WASHINGTON, D.C. (AP) – A retired Army lieutenant colonel who testified in the first impeachment case against Donald Trump has sued the former president’s oldest son and other Trump associates, alleging that they engaged in an “intentional, concerted campaign of unlawful intimidation and retaliation” because of his decision to testify.
The complaint was filed in federal court in Washington on Wednesday by Alexander Vindman, who testified during Trump’s impeachment hearings in 2019 about a phone conversation in which Trump pressured his Ukrainian counterpart to probe Democratic challenger Joe Biden and his son, Hunter. In February 2020, Trump was impeached by the House but acquitted by the Senate.
Donald Trump Jr., Rudy Giuliani, a longtime Trump advisor who has also acted as Trump’s lawyer, and former White House communications employees Dan Scavino and Julia Hahn are named as defendants in the lawsuit.
It claims that after House lawmakers summoned Vindman to testify, the defendants and others conspired to spread “false narratives” about him, including that he was a spy for Ukraine and had spoken disparagingly of the United States to foreign officials; leaked classified information about him; falsely accused him of lying under oath, and worked to sabotage his expected promotion to colonel.
“Defendants’ actions against Lt. Col. Vindman sent a message to other potential witnesses as well: cooperate at your own peril,” the suit states, adding that “the message reverberates to this day” as witnesses in the congressional investigation into the Jan. 6 riot at the U.S. Capitol defy subpoenas at the direction of the Republican former president.
Trump Jr.’s, Scavino’s, and Giuliani’s lawyers did not immediately respond to messages requesting comment. Hahn also did not respond to a request for comment through email.

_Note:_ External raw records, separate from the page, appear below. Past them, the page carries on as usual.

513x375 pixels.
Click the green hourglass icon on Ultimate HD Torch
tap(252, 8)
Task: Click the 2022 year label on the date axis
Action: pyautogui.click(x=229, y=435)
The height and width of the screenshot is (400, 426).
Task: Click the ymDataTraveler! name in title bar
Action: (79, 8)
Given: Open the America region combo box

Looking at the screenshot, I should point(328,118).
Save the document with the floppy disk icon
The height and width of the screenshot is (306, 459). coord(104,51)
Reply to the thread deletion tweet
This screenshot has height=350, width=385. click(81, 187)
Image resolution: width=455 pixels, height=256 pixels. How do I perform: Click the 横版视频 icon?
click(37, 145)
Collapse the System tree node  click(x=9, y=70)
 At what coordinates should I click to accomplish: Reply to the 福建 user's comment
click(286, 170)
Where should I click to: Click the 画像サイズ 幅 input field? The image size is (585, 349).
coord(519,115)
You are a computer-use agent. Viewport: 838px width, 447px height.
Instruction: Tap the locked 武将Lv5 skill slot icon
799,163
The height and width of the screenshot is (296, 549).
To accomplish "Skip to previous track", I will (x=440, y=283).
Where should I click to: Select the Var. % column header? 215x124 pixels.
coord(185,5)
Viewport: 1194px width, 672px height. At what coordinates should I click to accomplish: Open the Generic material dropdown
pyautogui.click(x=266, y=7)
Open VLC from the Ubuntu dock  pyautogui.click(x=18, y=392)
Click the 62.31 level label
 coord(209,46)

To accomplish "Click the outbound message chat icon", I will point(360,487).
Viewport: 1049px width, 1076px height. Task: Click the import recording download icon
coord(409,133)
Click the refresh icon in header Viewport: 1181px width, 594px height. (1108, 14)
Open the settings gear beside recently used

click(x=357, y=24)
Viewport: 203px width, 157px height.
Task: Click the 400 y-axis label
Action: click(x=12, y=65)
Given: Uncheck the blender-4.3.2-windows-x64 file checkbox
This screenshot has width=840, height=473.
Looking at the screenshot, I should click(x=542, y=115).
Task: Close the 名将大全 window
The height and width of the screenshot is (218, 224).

Vindman, an Iraq war veteran whose family left the Soviet Union when he was a youngster, was a crucial impeachment witness, claiming that he expressed worry twice about Trump’s effort to have Ukraine probe Biden. After listening to Trump’s talk with Ukraine’s leader, Volodymyr Zelenskyy, in July 2019, he told a lawyer at the National Security Council about his worries.
According to the lawsuit, Vindman quickly became a “household name” as a result of a defamation campaign.
“The assaults on Lt. Col. Vindman were not accidental nor coincidental, nor were they the consequence of ordinary politics or current news cycles,” according to the complaint.
“Rather, the coordinated campaign was the result of a common understanding and agreement among and between President Trump, Defendants, and others comprising a close group of aides and associates inside and outside the White House, to target Lt. Col. Vindman in a specific way for the specific purpose of intimidation and retaliation,” the complaint continues.
Vindman “has suffered considerable financial, emotional, and reputational injury” as a consequence of the treatment, according to the complaint, which seeks compensatory and punitive damages.
Vindman announced his retirement from the Army after more than 21 years in July 2020, and at the time, he made identical claims of harassment, bullying, and intimidation as those made in Wednesday’s complaint. He has now published “Here, Right Matters: An American Story,” a book about his experiences.